English 180 - Canadian Literature


Fall 2007 course description and book list (posted 18 July 2007)

I'll have a complete syllabus posted later in August, but here's the basic description of the course and a list of the books we'll be studying.

English 180: Topics in Canadian Literature

This course is a broad survey of the last hundred years of fiction in Canada, from before the First World War to the present day. We will cover novels and stories by writers from Canada’s three founding peoples (English, French, and First Nations), but our primary focus will be on texts originally written in English. Throughout the course, we will also interrogate the connection between literature, place, and identity. By covering a wide range of texts from different language and cultural communities and from different regions of Canada, we will gain some perspective of the diversity of Canada, its peoples, and its literatures. At the same time, we will also question the assumptions we inevitably make about any country and its people through reading its literature.

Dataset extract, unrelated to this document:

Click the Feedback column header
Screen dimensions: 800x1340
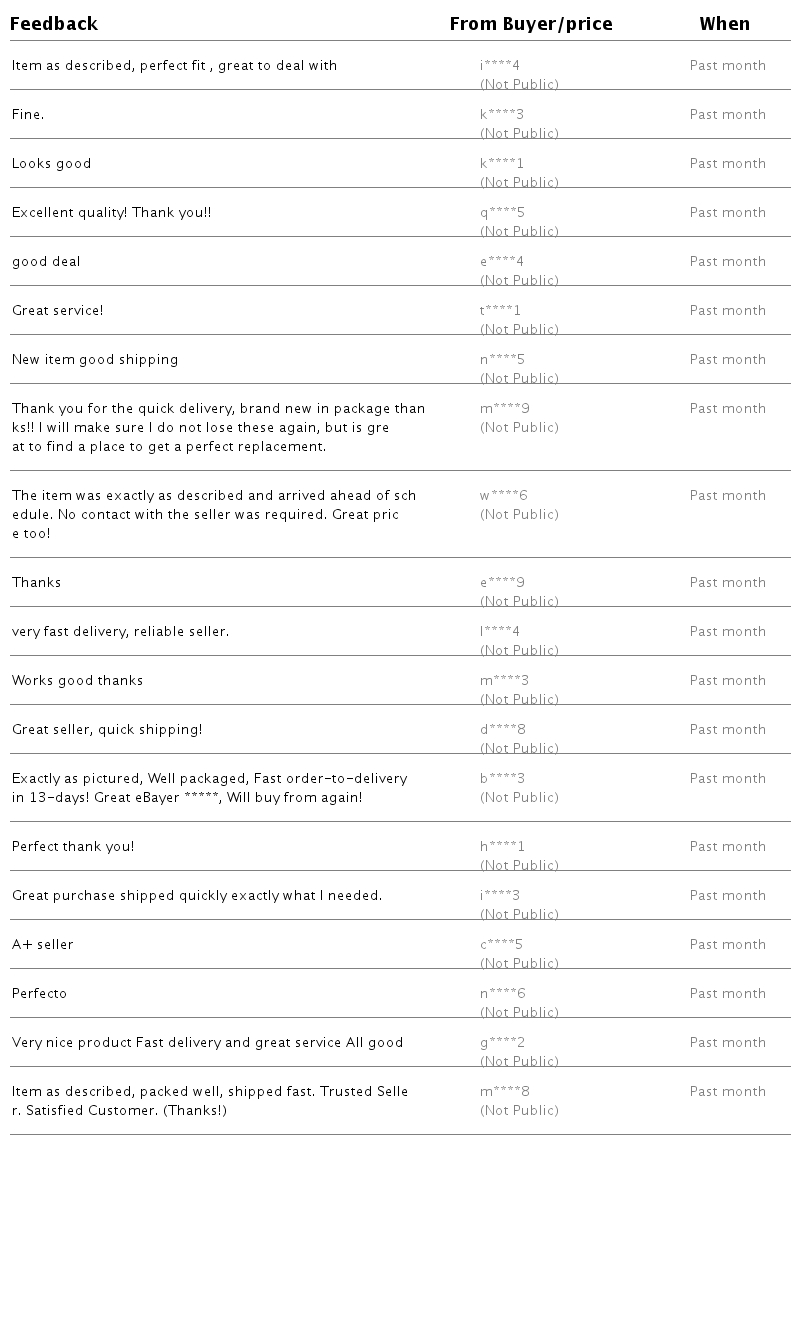tap(54, 24)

As with any survey course covering such a large period of time and variety of literary expression, the selections of readings is not meant to be comprehensive, but rather provides you with a wide sampling of periods, genres, and authors.

Texts will include:
Stephen Leacock, Sunshine Sketches of a Little Town (Norton Critical Edition only)
Gabrielle Roy, The Tin Flute
Hubert Aquin, Next Episode
Margaret Laurence, The Diviners
Michael Ondaatje, In the Skin of a Lion
George Elliott Clarke, George and Rue
Eden Robinson, Monkey Beach

(full disclosure: I am a part owner of Northwest Passages)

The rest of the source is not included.